**Listed entries**
============
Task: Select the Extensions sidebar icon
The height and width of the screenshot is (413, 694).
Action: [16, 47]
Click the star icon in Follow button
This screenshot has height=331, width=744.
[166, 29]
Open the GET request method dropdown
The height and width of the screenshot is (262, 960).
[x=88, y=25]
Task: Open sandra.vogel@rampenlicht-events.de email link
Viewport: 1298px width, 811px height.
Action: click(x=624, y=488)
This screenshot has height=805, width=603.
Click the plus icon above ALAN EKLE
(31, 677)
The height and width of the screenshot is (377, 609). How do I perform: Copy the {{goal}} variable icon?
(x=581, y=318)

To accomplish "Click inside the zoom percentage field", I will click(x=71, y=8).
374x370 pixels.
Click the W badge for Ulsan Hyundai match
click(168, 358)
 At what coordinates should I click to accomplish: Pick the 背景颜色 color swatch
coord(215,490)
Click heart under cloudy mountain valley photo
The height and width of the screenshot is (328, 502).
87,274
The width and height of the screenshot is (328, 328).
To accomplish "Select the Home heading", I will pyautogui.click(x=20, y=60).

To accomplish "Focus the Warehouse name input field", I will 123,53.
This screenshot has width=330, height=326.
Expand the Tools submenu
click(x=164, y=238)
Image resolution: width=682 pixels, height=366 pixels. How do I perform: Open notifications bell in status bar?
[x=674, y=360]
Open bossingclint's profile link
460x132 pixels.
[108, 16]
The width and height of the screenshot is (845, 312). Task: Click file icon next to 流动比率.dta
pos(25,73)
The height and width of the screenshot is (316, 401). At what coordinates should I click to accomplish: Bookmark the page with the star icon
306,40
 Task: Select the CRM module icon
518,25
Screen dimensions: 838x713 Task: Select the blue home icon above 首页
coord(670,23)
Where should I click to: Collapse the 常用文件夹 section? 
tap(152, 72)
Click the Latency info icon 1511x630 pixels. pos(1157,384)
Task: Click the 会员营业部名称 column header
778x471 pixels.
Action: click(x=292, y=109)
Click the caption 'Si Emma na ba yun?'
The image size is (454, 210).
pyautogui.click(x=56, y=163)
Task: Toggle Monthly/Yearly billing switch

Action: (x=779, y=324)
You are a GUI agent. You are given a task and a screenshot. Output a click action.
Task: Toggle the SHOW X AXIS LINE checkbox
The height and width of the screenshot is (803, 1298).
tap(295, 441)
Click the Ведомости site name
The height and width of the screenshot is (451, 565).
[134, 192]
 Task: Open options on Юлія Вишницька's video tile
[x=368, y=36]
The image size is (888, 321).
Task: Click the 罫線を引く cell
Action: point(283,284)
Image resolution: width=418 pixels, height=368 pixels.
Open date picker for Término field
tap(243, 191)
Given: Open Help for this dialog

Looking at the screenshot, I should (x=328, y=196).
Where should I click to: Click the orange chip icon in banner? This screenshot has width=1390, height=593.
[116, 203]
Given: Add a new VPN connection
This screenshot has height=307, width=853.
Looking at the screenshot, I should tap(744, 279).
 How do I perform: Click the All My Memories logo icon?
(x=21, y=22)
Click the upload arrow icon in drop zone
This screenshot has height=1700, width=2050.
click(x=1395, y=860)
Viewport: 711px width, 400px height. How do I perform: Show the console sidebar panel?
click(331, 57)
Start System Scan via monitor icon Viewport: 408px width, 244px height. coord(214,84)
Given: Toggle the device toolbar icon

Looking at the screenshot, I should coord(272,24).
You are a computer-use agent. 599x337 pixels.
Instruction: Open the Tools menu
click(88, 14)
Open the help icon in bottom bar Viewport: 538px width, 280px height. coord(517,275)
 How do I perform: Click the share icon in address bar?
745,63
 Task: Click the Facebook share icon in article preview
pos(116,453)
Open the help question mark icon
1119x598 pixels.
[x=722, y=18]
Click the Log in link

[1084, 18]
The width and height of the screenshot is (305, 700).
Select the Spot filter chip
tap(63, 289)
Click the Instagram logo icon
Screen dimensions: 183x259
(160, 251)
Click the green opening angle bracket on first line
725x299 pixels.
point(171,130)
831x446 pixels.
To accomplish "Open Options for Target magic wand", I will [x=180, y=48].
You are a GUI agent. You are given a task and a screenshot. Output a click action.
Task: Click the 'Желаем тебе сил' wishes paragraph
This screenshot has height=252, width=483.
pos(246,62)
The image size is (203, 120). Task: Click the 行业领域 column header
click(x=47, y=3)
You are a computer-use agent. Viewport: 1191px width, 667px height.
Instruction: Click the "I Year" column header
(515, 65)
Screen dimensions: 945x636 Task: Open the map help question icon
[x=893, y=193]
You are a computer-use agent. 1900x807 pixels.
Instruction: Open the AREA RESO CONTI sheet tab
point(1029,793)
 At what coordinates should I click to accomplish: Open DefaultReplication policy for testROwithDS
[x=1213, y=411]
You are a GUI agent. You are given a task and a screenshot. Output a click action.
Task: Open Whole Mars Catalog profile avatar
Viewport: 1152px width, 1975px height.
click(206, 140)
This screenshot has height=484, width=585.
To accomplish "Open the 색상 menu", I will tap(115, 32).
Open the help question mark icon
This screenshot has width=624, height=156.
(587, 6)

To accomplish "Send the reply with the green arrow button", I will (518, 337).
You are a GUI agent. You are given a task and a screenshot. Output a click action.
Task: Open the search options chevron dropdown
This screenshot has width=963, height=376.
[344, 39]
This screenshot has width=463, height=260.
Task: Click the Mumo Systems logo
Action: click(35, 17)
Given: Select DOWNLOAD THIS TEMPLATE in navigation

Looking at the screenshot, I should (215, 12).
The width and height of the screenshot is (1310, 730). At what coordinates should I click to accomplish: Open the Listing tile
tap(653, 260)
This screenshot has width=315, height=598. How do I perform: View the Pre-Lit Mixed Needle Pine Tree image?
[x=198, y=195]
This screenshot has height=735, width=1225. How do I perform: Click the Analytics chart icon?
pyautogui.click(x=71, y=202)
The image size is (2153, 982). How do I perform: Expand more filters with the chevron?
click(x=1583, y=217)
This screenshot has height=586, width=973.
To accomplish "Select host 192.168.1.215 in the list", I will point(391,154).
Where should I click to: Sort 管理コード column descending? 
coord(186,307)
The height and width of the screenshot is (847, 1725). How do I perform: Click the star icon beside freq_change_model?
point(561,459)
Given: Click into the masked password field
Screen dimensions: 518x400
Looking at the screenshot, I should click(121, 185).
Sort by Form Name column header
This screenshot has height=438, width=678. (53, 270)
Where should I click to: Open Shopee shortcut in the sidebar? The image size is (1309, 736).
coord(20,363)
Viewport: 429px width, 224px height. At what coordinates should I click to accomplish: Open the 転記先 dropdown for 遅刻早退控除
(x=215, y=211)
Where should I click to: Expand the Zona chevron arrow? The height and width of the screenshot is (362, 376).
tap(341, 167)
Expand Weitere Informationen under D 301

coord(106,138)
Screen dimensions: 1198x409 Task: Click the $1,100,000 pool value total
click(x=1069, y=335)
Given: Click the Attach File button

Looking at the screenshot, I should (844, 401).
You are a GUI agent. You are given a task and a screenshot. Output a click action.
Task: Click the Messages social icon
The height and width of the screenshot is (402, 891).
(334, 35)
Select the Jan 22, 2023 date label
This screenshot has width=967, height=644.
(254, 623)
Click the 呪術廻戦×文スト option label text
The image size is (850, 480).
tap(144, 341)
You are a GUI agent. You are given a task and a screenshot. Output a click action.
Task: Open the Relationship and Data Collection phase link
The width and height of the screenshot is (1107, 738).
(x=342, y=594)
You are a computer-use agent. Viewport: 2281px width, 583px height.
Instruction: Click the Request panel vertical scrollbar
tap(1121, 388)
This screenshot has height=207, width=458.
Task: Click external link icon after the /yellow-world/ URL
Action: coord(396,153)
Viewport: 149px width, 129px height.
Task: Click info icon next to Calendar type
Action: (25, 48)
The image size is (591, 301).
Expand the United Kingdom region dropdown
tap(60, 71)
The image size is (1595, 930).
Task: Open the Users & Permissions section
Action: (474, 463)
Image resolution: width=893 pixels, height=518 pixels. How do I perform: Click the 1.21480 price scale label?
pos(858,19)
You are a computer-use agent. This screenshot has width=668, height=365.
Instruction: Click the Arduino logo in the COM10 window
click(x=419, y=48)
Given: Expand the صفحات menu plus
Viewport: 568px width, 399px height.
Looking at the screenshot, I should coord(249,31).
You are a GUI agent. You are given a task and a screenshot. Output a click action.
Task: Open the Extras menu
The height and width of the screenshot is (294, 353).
============
**What to do**
Could you edit the listing from the line containing "Screen dimensions: 945x636" down to the line containing "click(206, 140)", replacing "Open" with "Launch" and changing nothing else? Give back only those lines.

**Answer for this exercise**
Screen dimensions: 945x636 Task: Launch the map help question icon
[x=893, y=193]
You are a computer-use agent. 1900x807 pixels.
Instruction: Launch the AREA RESO CONTI sheet tab
point(1029,793)
 At what coordinates should I click to accomplish: Launch DefaultReplication policy for testROwithDS
[x=1213, y=411]
You are a GUI agent. You are given a task and a screenshot. Output a click action.
Task: Launch Whole Mars Catalog profile avatar
Viewport: 1152px width, 1975px height.
click(206, 140)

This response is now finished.